_Data for this task_
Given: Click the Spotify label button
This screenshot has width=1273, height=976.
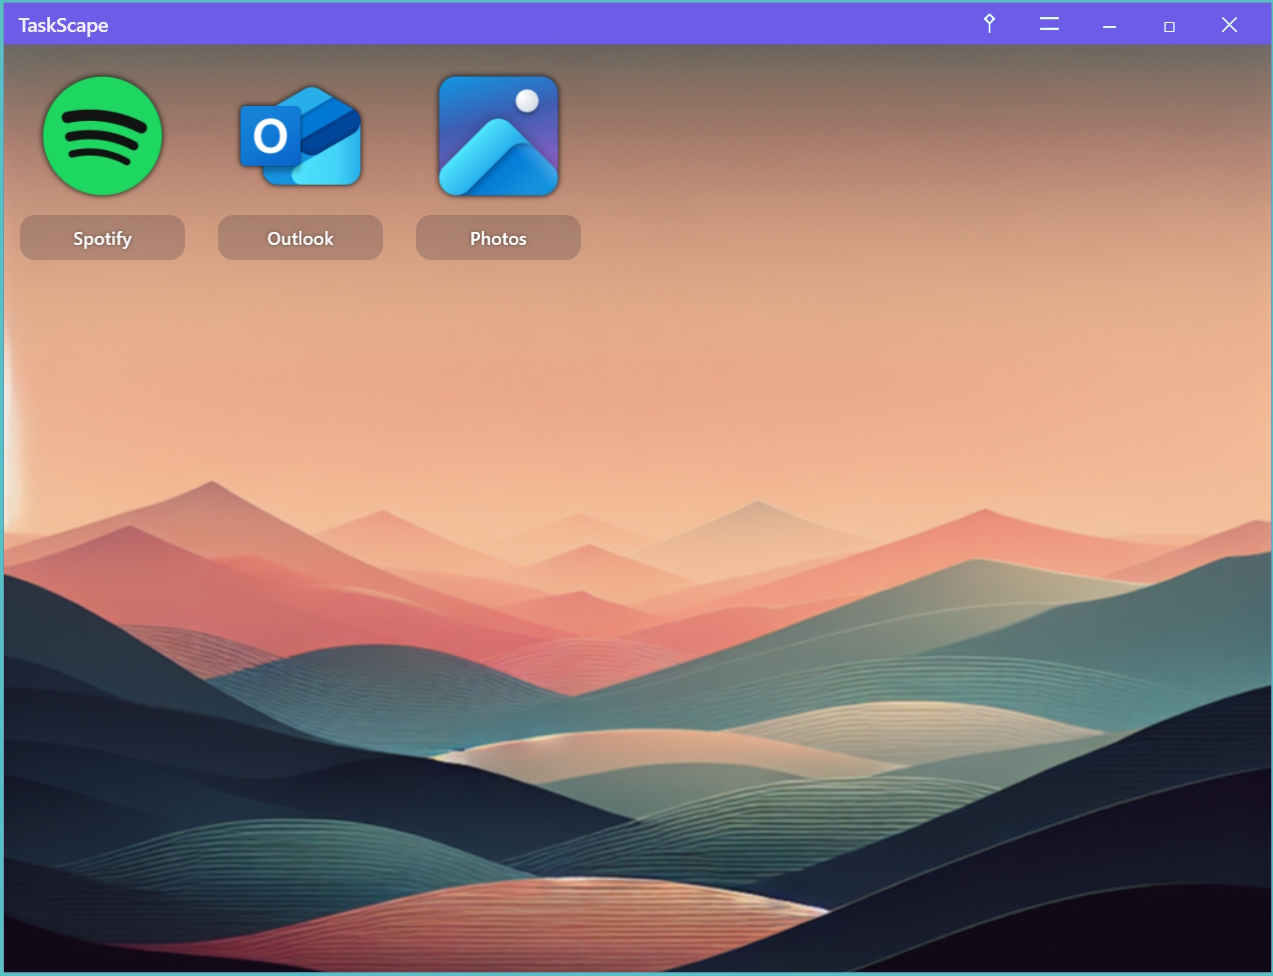Looking at the screenshot, I should tap(102, 238).
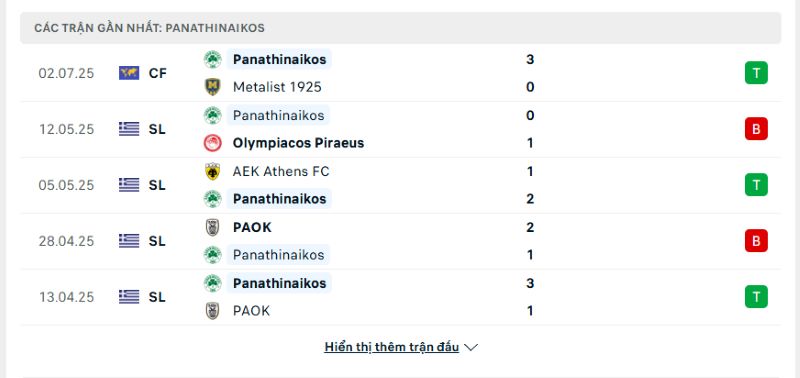Screen dimensions: 800x378
Task: Click the world flag icon beside CF
Action: coord(129,73)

_The problem_
The expected result is the complete listing above, printed exactly, with no pictures.

_Your solution_
Given: Click the Spotify label button
This screenshot has width=1273, height=976.
Looking at the screenshot, I should tap(102, 238).
Screen dimensions: 800x378
Task: Click the world flag icon beside CF
Action: coord(129,73)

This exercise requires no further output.